• Extrait de page:

= = =

Proust a donné une version occidentale du bouddhisme que Nietzsche redoutait de voir s'établir en Europe. En plein XXe siècle, dans cette vie parisienne de la précédente guerre et après-guerre, avec les moyens et les normes de diverses traditions de la narration française, Proust a édifié un plateau du Tibet, a creusé dans la conscience occidentale une cité souterraine de Lhassa, a développé d'une manière des plus secrètes une discipline du dévoilement progressif des différentes toiles de fond, des différents écrans qui font obstruction à une vision dernière '(une sorte de livre des morts tibétains) ; cette vision extatique dont depuis toujours, depuis qu les hommes lisent ou écoutent ou contemplent des simulacres, le lecteur n'a qu'une appréhension confuse, puisque la plupart ne lisent que pour se divertir ou se renseignent et ainsi se détournent du vrai phénomène et somme toute le méprisent et aujourd'hui ne s'y livrent que pour tuer le temps, si ce n'est pour trouver le moyen de gagner du temps. Toutefois, "tibétain", Proust ne l'est évidemment pas au sens littéral d'un adepte occidental du bouddhisme, mais avec les moyens proprement occidentaux. (...)

Et Klossowksi de nous éclairer sur les voies "détournées" de Proust. Edité par Luc Lagarde, ce texte est passionnant.

Ensuite, poursuivons l'enquête avec le romancier Louis de Robert (1871-1937), l'auteur du Roman du malade (Fasquelle, 1911) qu'avait lauréé le Prix Femina en 1911 (1). Il nous raconte Comment débuta Marcel Proust puisque c'est vers lui que le jeune homme s'était tourné pour l'aider à publier son oeuvre. Les deux firent ce qu'ils purent, en vain et on connait la suite : un volume parut à compte d'auteur chez Grasset en 1913... Edité parfaitement par le musicologue Jérôme Bastianelli, cette nouvelle édition augmentée est un incontournable délicieux et vite dévoré. L'enthousiasme...

= = =

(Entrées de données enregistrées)
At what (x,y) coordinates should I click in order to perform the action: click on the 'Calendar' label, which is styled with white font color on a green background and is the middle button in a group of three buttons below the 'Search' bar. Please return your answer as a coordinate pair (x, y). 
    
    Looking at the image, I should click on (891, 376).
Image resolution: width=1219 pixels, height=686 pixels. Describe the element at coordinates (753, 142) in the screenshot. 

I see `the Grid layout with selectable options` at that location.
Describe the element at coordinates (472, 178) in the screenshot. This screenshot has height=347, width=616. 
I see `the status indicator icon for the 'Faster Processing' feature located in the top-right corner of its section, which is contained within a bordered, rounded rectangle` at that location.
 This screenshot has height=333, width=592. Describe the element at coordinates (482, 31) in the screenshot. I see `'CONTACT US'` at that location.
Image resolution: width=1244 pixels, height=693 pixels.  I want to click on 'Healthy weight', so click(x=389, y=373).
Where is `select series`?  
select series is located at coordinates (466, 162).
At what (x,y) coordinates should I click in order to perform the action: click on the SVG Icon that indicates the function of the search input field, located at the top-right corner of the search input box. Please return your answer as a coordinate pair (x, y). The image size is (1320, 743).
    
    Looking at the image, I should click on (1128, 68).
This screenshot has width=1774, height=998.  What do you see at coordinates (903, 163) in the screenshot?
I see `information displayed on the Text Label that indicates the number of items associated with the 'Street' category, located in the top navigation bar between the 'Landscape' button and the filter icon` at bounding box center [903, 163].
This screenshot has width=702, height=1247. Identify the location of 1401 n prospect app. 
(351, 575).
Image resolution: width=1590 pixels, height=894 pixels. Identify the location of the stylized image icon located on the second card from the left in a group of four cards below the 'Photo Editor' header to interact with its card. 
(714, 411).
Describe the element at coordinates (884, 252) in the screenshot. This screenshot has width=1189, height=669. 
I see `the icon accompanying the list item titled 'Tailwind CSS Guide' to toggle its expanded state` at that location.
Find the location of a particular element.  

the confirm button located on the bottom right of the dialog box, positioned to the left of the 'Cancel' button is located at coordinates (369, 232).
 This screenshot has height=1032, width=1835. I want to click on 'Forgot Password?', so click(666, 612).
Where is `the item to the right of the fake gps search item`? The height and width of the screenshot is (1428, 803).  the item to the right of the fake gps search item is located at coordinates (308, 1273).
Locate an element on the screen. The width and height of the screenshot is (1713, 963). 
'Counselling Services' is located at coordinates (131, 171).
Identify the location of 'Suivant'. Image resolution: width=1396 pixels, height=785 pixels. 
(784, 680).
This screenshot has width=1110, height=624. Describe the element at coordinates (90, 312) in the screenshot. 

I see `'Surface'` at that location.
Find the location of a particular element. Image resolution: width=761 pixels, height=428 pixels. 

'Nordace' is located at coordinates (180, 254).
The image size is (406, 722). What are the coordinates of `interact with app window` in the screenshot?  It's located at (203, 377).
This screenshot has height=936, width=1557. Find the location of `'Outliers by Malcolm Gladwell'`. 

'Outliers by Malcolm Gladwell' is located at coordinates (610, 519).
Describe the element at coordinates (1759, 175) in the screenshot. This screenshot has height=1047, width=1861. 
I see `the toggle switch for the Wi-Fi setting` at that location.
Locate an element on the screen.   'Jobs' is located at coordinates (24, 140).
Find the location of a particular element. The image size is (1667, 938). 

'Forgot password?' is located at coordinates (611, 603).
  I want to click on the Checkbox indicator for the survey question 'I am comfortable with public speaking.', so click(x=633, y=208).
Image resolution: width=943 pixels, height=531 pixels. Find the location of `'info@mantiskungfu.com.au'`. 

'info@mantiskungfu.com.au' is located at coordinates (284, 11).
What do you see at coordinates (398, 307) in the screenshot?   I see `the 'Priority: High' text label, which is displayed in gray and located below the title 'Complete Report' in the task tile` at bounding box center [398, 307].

= = =

• Consigne:
Dans l'extrait sur Proust, en quelle année un volume parut-il à compte d'auteur chez Grasset ?

• Zone de réponse:
En 1913.